La hausse du chômage est massive. Le nombre de demandeurs d’emploi a augmenté de 50 % entre 2008 et 2012 selon Pôle emploi, soit 1,5 million de personnes. Comptons très large et admettons que le chiffre réel de personnes concernées soit trois fois supérieur en intégrant les conjoints, les enfants, etc. Cela représente 7 % de la population, dans l’immense majorité des cas issus des catégories les moins favorisées. Depuis 2008, 70 % des nouveaux chômeurs sont des ouvriers ou des employés, 80 % des personnes qui ont au mieux le bac. Le chômage touche pour l’essentiel des populations peu qualifiées dans un pays où le diplôme est sacré. La très grande majorité des actifs sont protégés par leur statut (les fonctionnaires) ou leur niveau de diplôme qui leur assure dans la plupart des cas de retrouver un emploi en cas de chômage.

Il en est exactement de même pour le « pouvoir d’achat ». La baisse moyenne masque les inégalités qui existent entre une partie de la population qui continue à vivre de mieux en mieux et une autre qui s’appauvrit. Entre 2008 et 2010, la masse des revenus des 10 % les plus pauvres a baissé de 520 millions d’euros et celle des 10 % les plus riches a augmenté de 14 milliards. Les plus favorisés ont au pire connu des hausses de salaires un peu plus lentes qu’auparavant ou vu leurs primes diminuer... Tout en haut de la pyramide, seuls les titulaires de gros portefeuilles boursiers ont réellement mordu la poussière temporairement en 2009 avec une division par deux du cours des actions, mais ils se sont vite rattrapés...

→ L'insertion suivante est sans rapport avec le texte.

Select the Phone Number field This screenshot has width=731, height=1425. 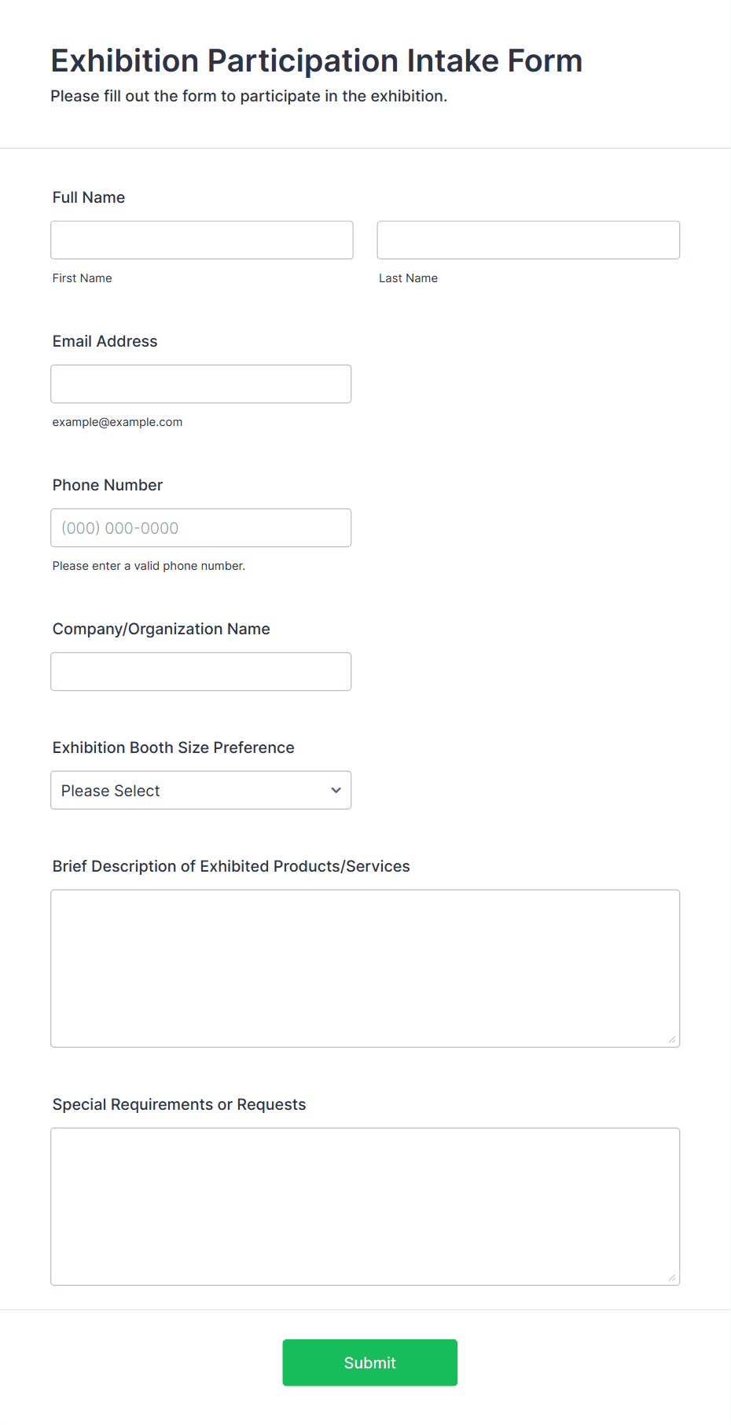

S’il existe une « fracture sociale » en France, elle ne passe pas entre une poignée d’hyper riches et la masse du peuple, mais entre ceux qui disposent d’une position sociale du fait de leur titre scolaire et les autres. Dans un système éducatif socialement élitiste, le diplôme va au diplôme, et les milieux sociaux se reproduisent. S’y ajoute un ensemble d’autres facteurs, dont le plus fort est bien entendu le statut de l’emploi : le fait d’être fonctionnaire, autrefois méprisé, est devenu un atout considérable. La taille de l’entreprise dans laquelle on travaille comme le secteur d’emploi jouent aussi un rôle majeur. Sans oublier la nationalité : cinq millions d’emplois sont interdits aux étrangers hors Union-européenne, dont une partie est en même temps victime de discriminations. Les jeunes peu qualifiés, les personnes âgées de milieux modestes et les travailleurs immigrés sont les véritables figures de la crise.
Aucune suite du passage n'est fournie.